WPVL
- Platteville, Wisconsin; United States;
- Broadcast area: Dubuque, Iowa
- Frequency: 1590 kHz
- Branding: ESPN Radio AM 1590

Programming
- Format: Sports
- Affiliations: ESPN Radio Milwaukee Brewers Radio Network

Ownership
- Owner: Morgan Murphy Media; (QueenB Radio Wisconsin, Inc.);
- Sister stations: KIYX, WGLR-FM, WPVL-FM

History
- First air date: 1955 (as WSWW)
- Former call signs: WSWW (1955–1983) WTOQ (1983–1995)

Technical information
- Licensing authority: FCC
- Facility ID: 35514
- Class: B
- Power: 970 watts day 470 watts night
- Transmitter coordinates: 42°45′20.00″N 90°30′20.00″W﻿ / ﻿42.7555556°N 90.5055556°W

Links
- Public license information: Public file; LMS;
- Webcast: Listen Live
- Website: am1590wpvl.com

= WPVL (AM) =

WPVL (1590 AM), is an American radio station broadcasting a sports format. WPVL, which is licensed to Platteville, Wisconsin, is owned by QueenB Radio Wisconsin, Inc. and features programming from ESPN Radio. Former call signs used by WPVL have been WTOQ and WSWW. Prior to their current sports format, the station programmed oldies music.

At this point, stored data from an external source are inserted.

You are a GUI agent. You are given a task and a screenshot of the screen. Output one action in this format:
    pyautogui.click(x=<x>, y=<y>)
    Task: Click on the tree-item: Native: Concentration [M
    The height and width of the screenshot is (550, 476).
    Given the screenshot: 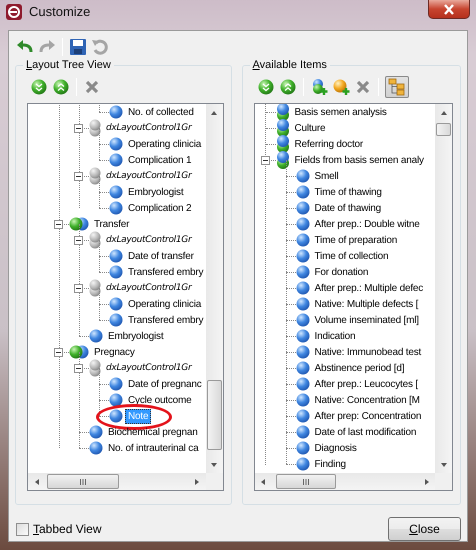 What is the action you would take?
    pyautogui.click(x=368, y=400)
    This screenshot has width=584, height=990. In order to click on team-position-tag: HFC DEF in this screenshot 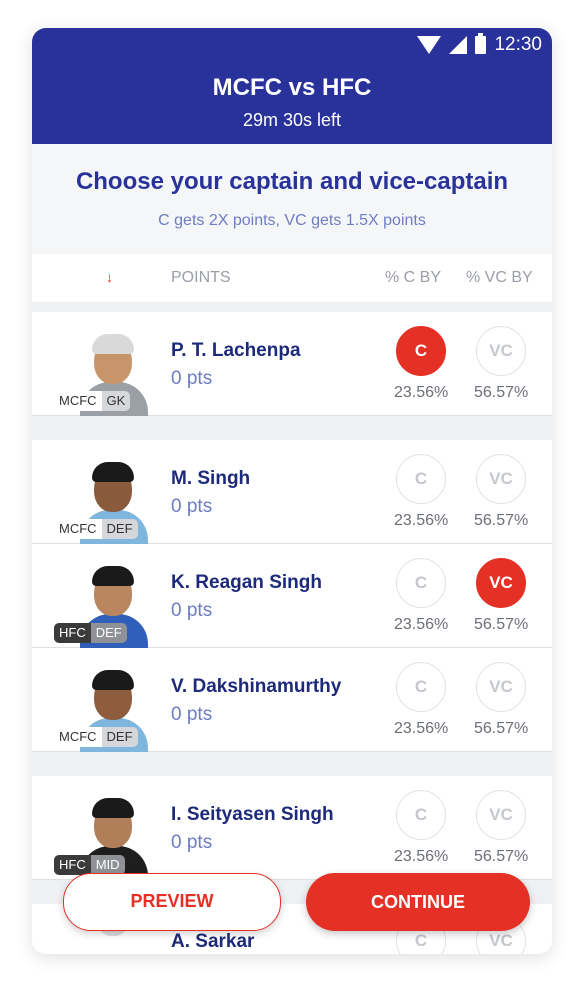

In April 2012, WPVL was granted a U.S. Federal Communications Commission construction permit to move to a new transmitter site, decrease day power to 970 watts, and decrease night power to 470 watts. That site (off Old Lancaster Road) is now operating not only with the drop of power at night but also moving from use of a single antenna by day onto a two antenna directional array at night.